Kommunalinfo: Paradigmenwechsel durch das Bürgergeld – wie es nach der Ablehnung im Bundesrat weitergeht

Portrait Jule Wenzel (c) M Laghanke
Portrait Benjamin Rauer

Durch die fehlende Zustimmung gestern im Bundesrat muss der Gesetzentwurf zum Bürgergeld in den Vermittlungsausschuss. Jetzt sind alle Verhandlerinnen und Verhandler dringend aufgerufen, sachorientiert und zügig die letzten Hürden zu überwinden, sodass das Bürgergeld pünktlich zum Jahresbeginn an den Start gehen kann. Denn das Bürgergeld ist ein echter Paradigmenwechsel. Die Ampel-Koalition hat damit eine der größten sozialpolitischen Errungenschaften der vergangenen Jahre auf den Weg gebracht. Das Bürgergeld kommt zur richtigen Zeit, um diejenigen Menschen zu unterstützen, die am härtesten mit den aktuellen Krisen konfrontiert sind. Wir als Fraktion werden das Bürgergeld weiterhin unterstützen.

 Dringend benötigte Erhöhungen der Regelsätze und Freibeträge

Nicht nur Arbeitslose, sondern auch Rentnerinnen und Rentner oder Geringverdienende profitieren von der Regelsatzerhöhung um 53 Euro auf insgesamt 502 Euro. Damit korrigiert das Gesetz die insbesondere in Folge der Inflation viel zu niedrigen Regelsätze auf ein angemessenes Niveau. Hier muss aber auch gegenüber der SPD und FDP im Bund klar sein: Es müssen weitere Anpassungen folgen, die allen Menschen ein würdevolles Leben erlauben. Auch die Erhöhung der Freibeträge für Einkommen zum Beispiel aus Schüler- oder Studierendenjobs auf 520 Euro ist eine dringend notwendige Maßnahme.

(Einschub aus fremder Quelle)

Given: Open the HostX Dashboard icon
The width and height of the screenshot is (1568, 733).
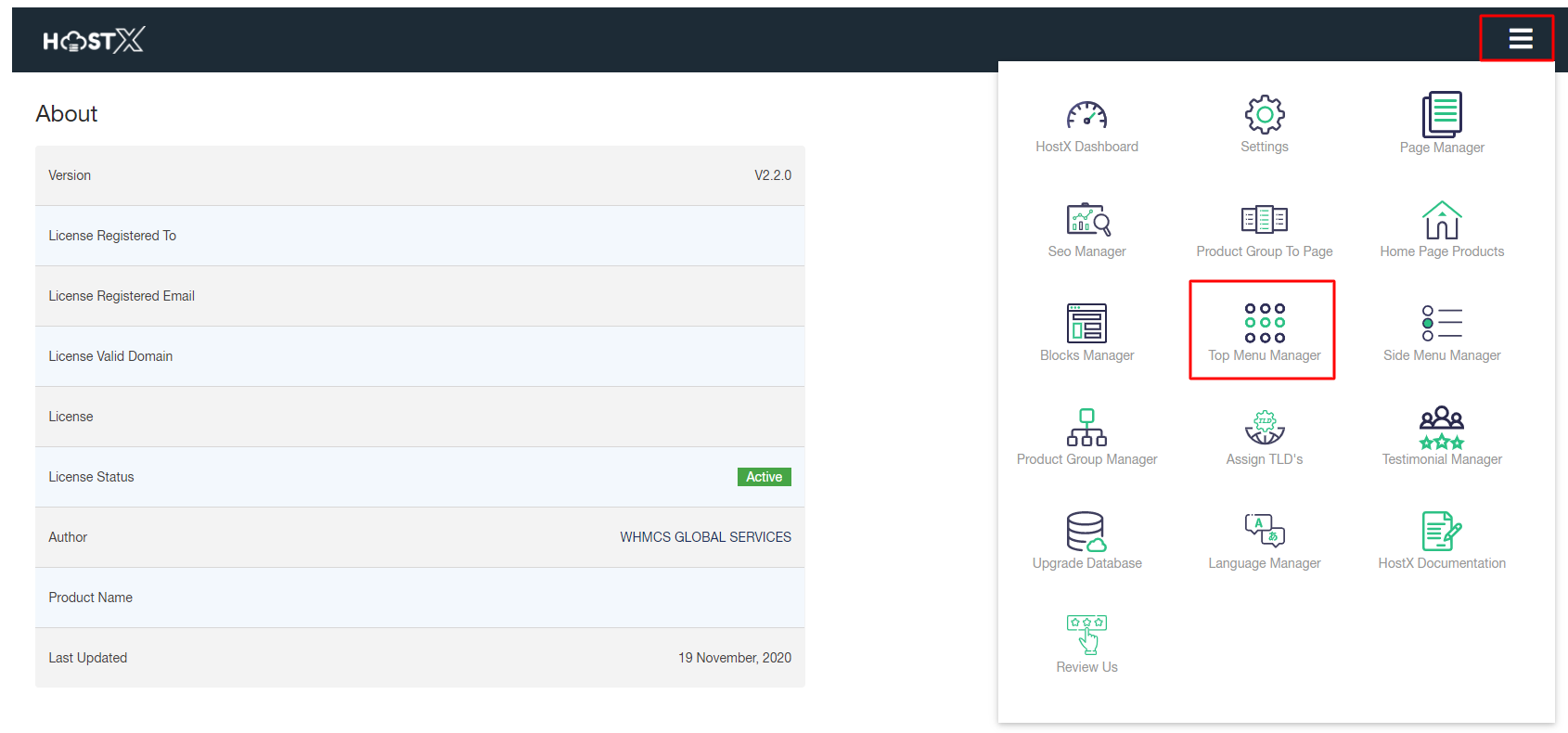Looking at the screenshot, I should click(1086, 115).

Trotz Arbeitsverlust geschützt: Das Schonvermögen lindert soziale Härten

Jedem Menschen kann es passieren, dass sie oder er arbeitslos wird. Gerade in unserer Gesellschaft gehen mit der Arbeitslosigkeit nicht nur finanzielle, sondern auch Ängste um einen sozialen Abstieg einher. Das Bürgergeld trägt diesem Umstand Rechnung und erhöht in den ersten beiden Jahren (der sogenannten Karenzzeit) das Schonvermögen auf 60.000 Euro für eine alleinstehende Person und für jede weitere Person der Bedarfsgemeinschaft um weitere 30.000 Euro. Damit sind Bürgergeldbeziehende nicht gleich zu Anfang gezwungen, sämtliche finanzielle Reserven aufzubrauchen.

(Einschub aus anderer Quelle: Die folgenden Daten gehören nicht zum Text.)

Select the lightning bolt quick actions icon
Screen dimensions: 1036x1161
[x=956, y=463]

Beratung auf Augenhöhe, Ende des Vermittlungsvorrangs und individuelle Chancen zur beruflichen Qualifizierung

Wir befinden uns in einer schwierigen Phase eines weit verbreiteten Arbeits- und Fachkräftemangels. Dabei ist die Annahme falsch, dass jede arbeitssuchende Person jede beliebige freie Stelle besetzen kann. Ein Schlüssel, um unseren Arbeits- und Fachkräftebedarf effektiv einzudämmen, liegt in der Qualifizierung der Leistungsbeziehenden. Es ist wichtig, alle Potenziale zu erkennen und auszubauen. Deshalb stellen wir die Ausrichtung der Arbeitsvermittlung auf neue Beine. Mit dem Bürgergeld führen wir ein verändertes Zusammenspiel zwischen Jobcenter und Arbeitssuchenden ein. In einem Kooperationsplan werden gemeinsame Ziele vereinbart, die von beiden Seiten akzeptiert und verfolgt werden. In der darauf folgenden sechsmonatigen Vertrauenszeit werden Sanktionen nur in äußersten Fällen, also bei gravierenden Terminversäumnissen verhängt. Das entlastet die Jobcenter und schafft zusätzliches Vertrauen auf beiden Seiten. Die Abkehr vom Vermittlungsvorrang, also die Pflicht, den nächstbesten Job anzunehmen, öffnet zudem Wege, dass eine Person zunächst eine Ausbildung oder eine Weiterbildung abschließen kann und somit bessere Chancen auf dem Arbeitsmarkt erhält.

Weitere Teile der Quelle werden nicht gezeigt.